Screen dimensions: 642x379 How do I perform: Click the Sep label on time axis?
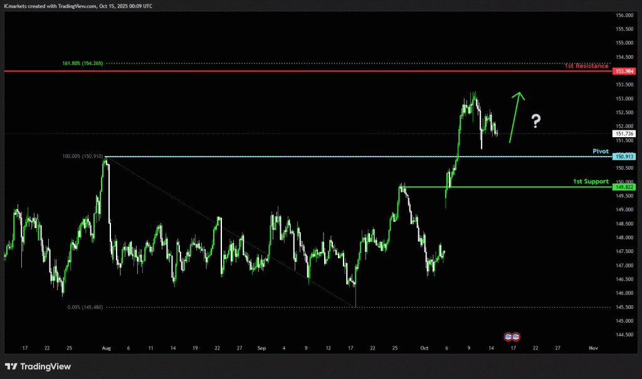[x=261, y=347]
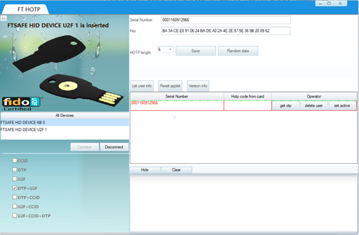Viewport: 359px width, 235px height.
Task: Open List user info
Action: (142, 86)
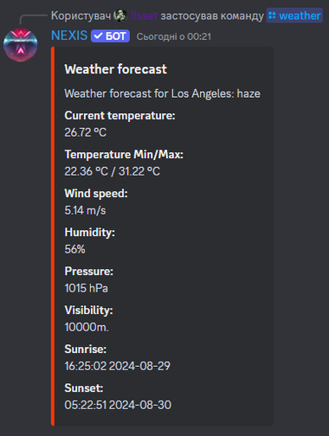Click the slash command icon beside weather
This screenshot has width=329, height=436.
pyautogui.click(x=272, y=16)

■ ■ ■

Convert every line of the entries above into a JSON list of strings, with one string for each line and blank lines omitted. Leave the pictures out of the list.

Answer for this exercise:
[
  "Screen dimensions: 642x379 How do I perform: Click the Sep label on time axis?",
  "[x=261, y=347]",
  "Viewport: 359px width, 235px height.",
  "Task: Open List user info",
  "Action: (142, 86)",
  "Click the slash command icon beside weather",
  "This screenshot has width=329, height=436.",
  "pyautogui.click(x=272, y=16)"
]